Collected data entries

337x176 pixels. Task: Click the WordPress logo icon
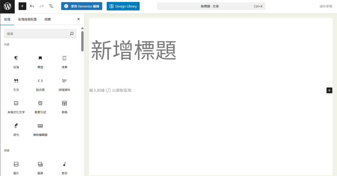pyautogui.click(x=7, y=6)
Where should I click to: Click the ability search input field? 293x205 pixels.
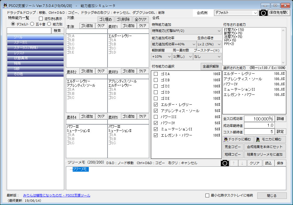[29, 31]
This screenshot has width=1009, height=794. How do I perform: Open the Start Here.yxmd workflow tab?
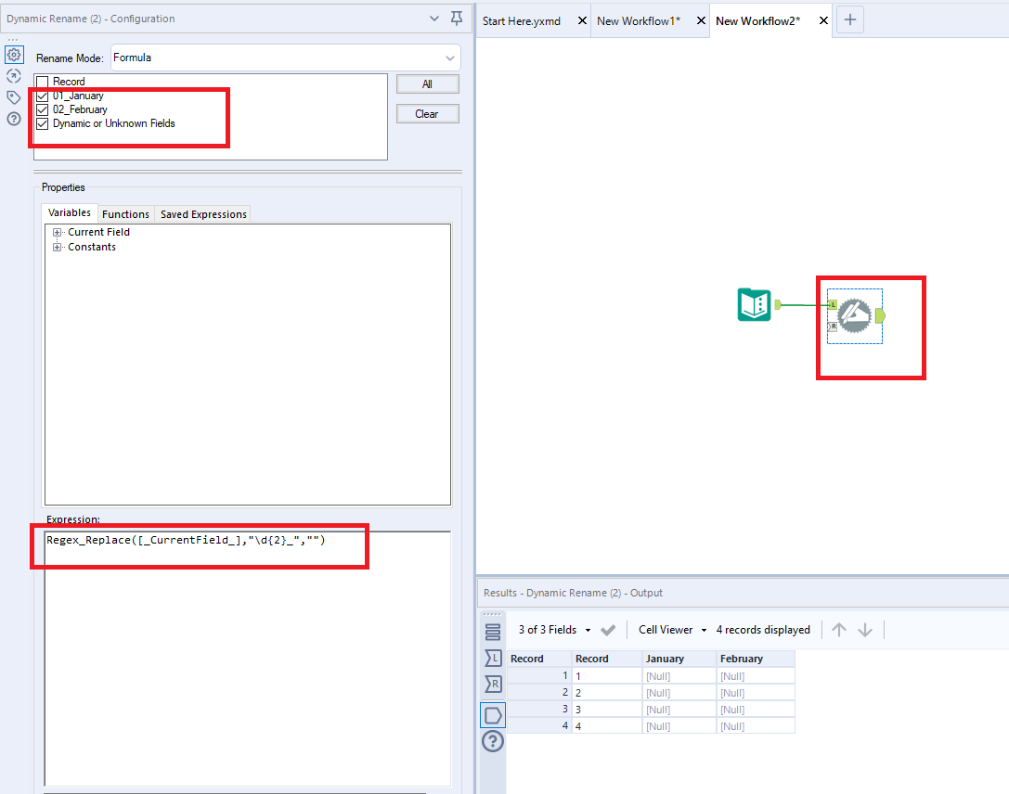tap(521, 19)
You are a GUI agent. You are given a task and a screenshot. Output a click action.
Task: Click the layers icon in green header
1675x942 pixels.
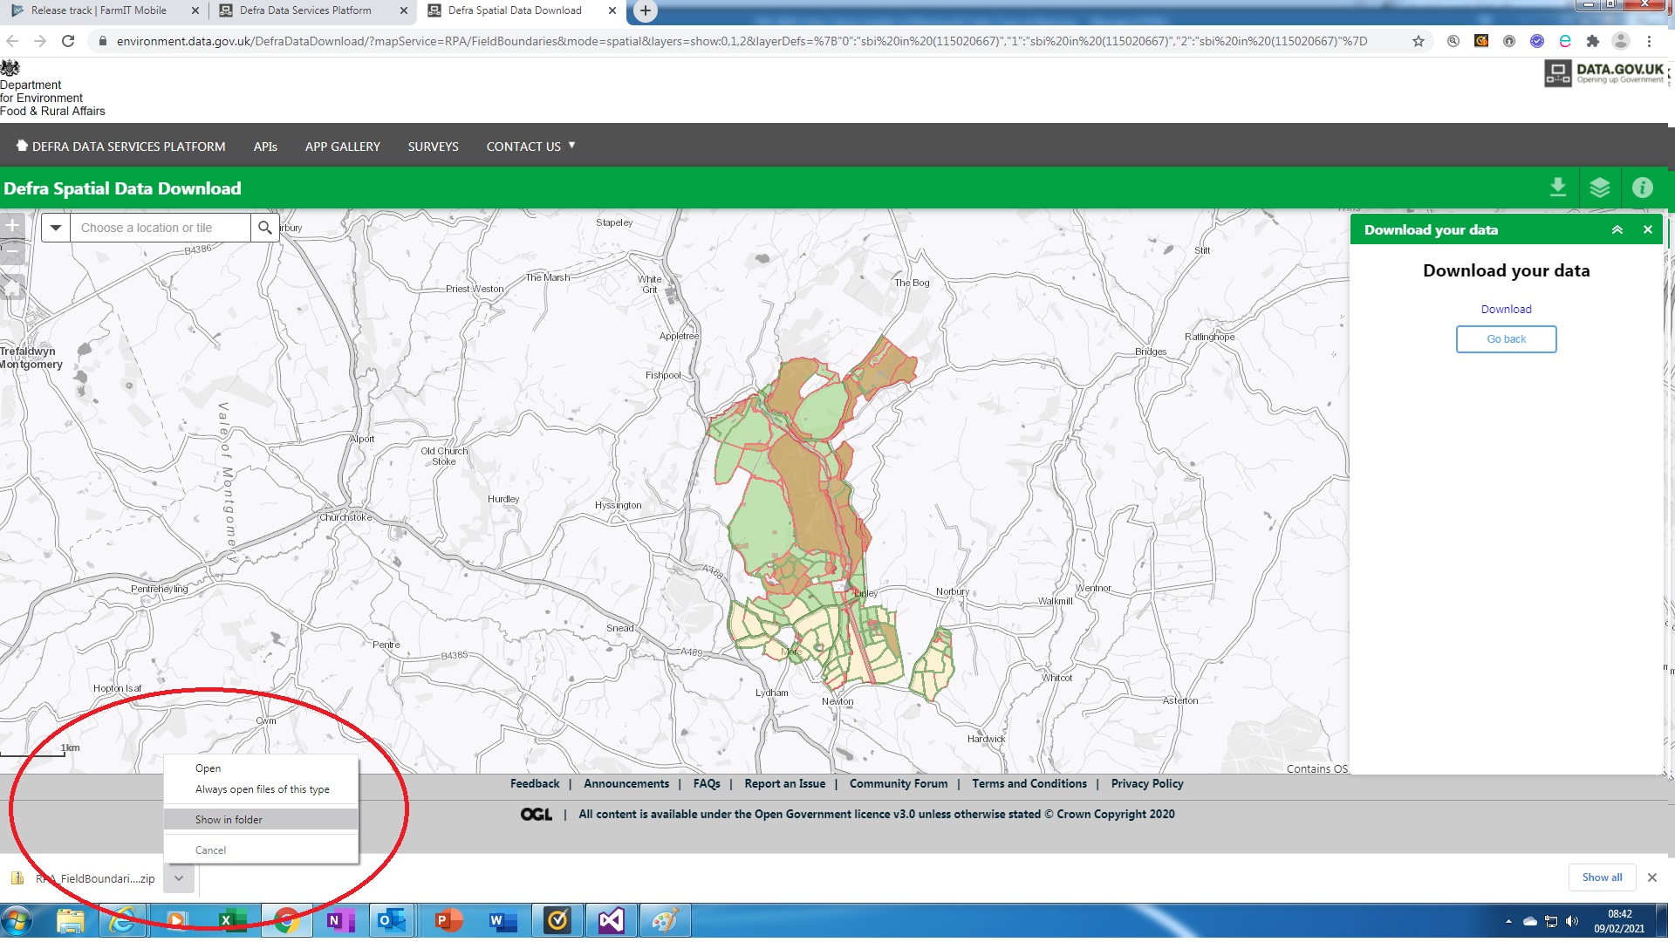pos(1603,188)
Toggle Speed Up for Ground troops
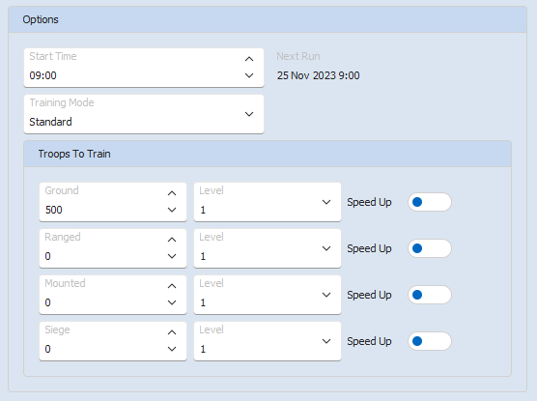The image size is (537, 401). tap(430, 202)
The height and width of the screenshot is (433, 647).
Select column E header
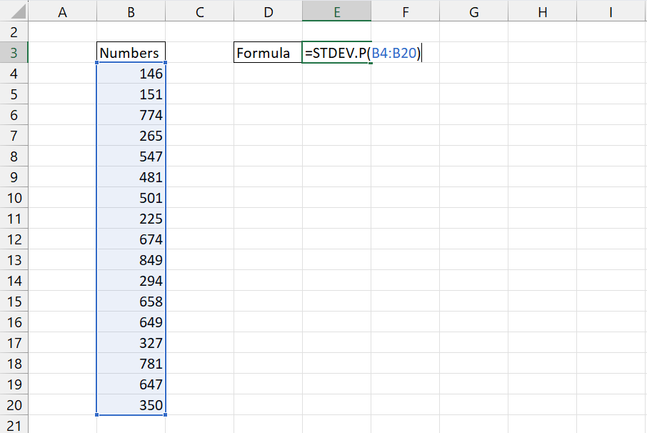[x=336, y=11]
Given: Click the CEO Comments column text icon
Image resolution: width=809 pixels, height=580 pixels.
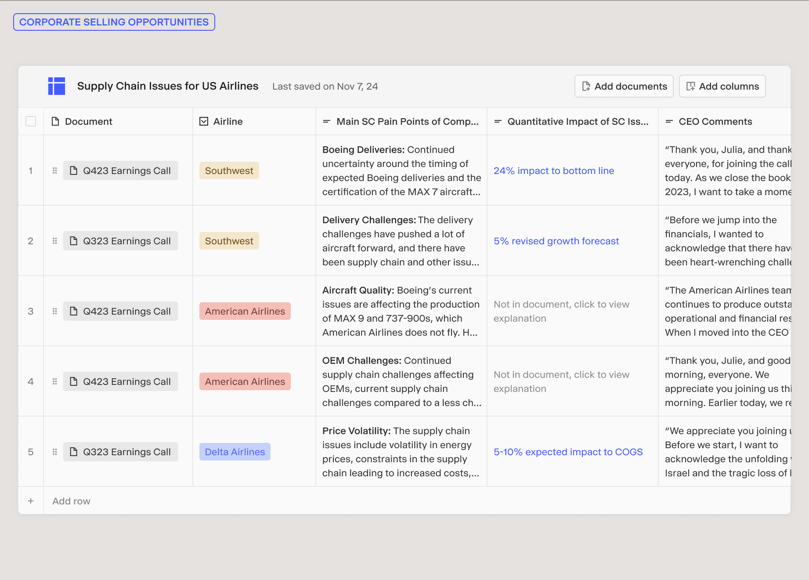Looking at the screenshot, I should pos(669,121).
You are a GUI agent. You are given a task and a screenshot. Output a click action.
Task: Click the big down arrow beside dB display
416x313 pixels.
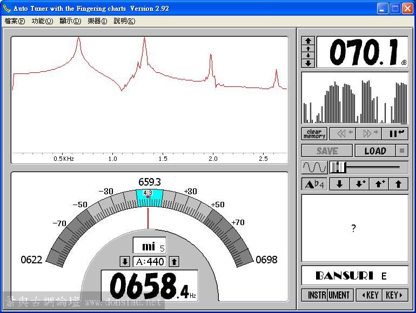pyautogui.click(x=308, y=63)
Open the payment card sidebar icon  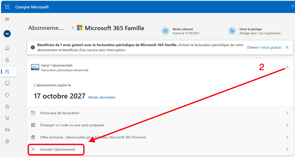coord(7,130)
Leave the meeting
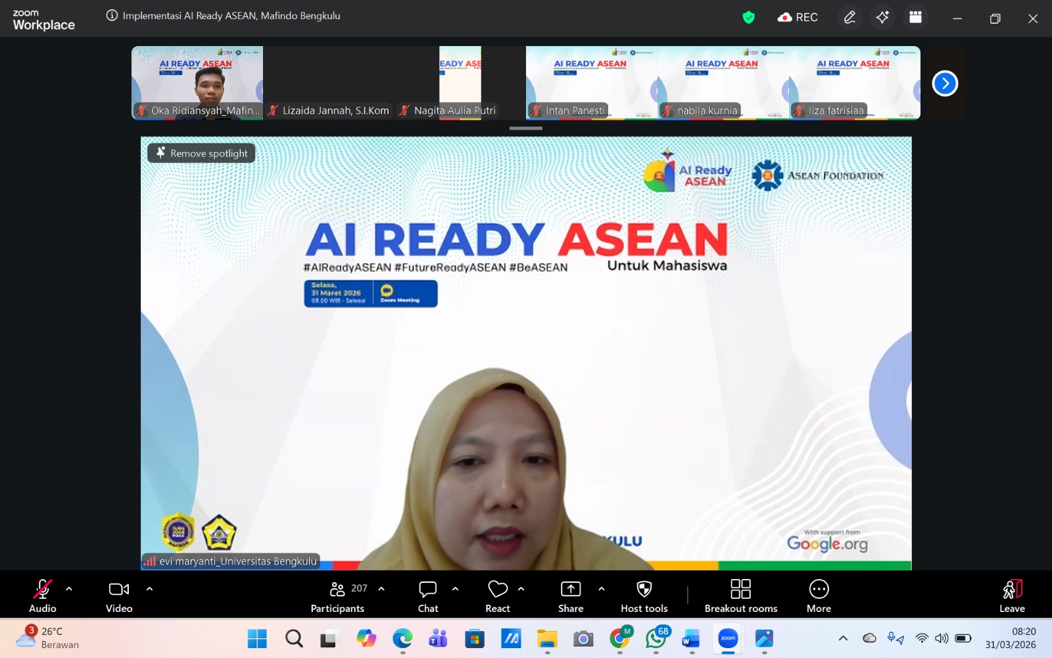 point(1012,595)
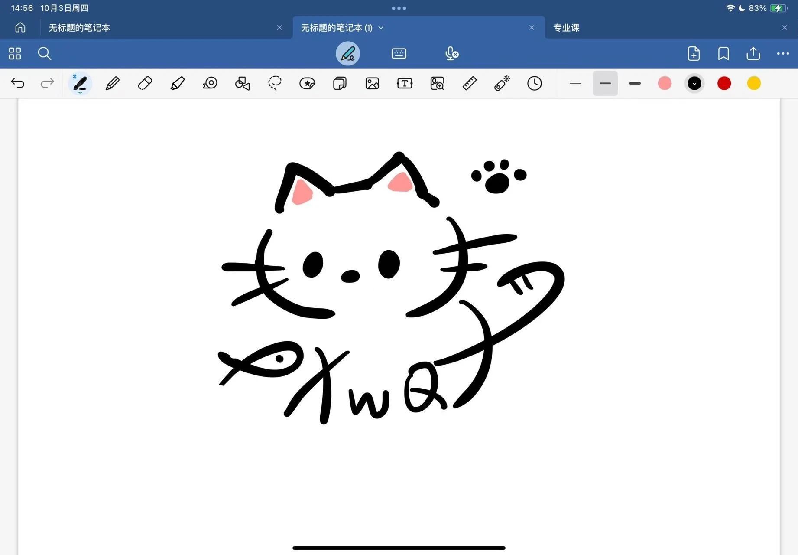798x555 pixels.
Task: Select the thinnest stroke width
Action: tap(575, 83)
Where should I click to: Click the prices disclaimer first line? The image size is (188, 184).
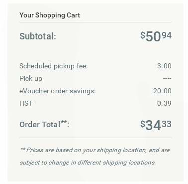[94, 150]
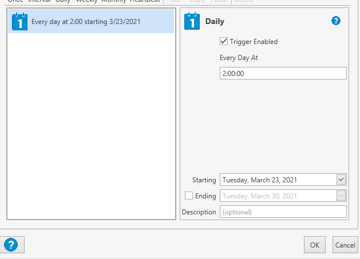Add a Monthly trigger from the toolbar
Image resolution: width=360 pixels, height=259 pixels.
(113, 1)
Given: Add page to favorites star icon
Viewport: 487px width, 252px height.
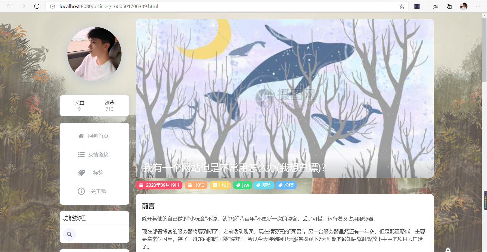Looking at the screenshot, I should (x=402, y=6).
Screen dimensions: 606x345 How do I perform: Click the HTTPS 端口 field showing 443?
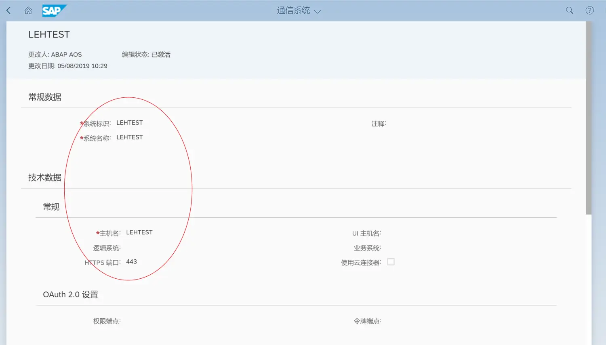137,261
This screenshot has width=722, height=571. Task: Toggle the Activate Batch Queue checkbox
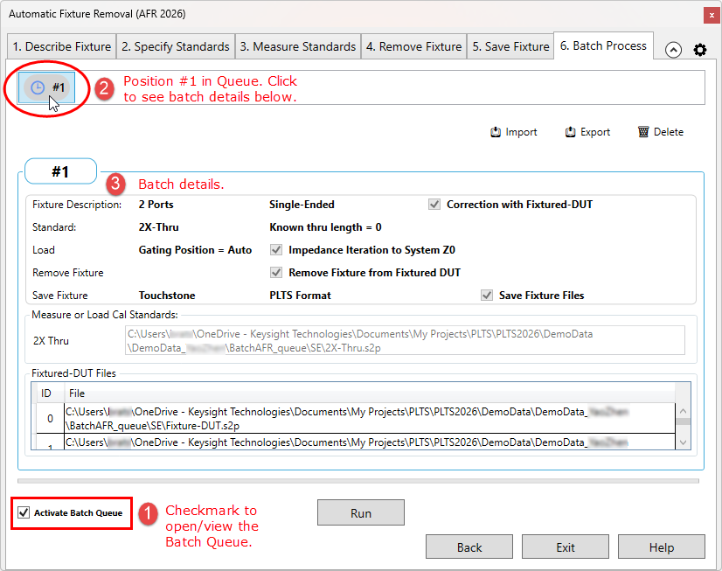tap(24, 512)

▶ WHAT IS BEING ASKED
Repeat the lines exactly, starting with the line that contains "Given: Add page to favorites star icon" and ending with the last line of the entries. Keep both of those lines but no pictures.

▶ RESULT OF THE TASK
Given: Add page to favorites star icon
Viewport: 487px width, 252px height.
Looking at the screenshot, I should (x=402, y=6).
Screen dimensions: 606x345 How do I perform: Click the HTTPS 端口 field showing 443?
137,261
This screenshot has width=722, height=571. Task: Toggle the Activate Batch Queue checkbox
tap(24, 512)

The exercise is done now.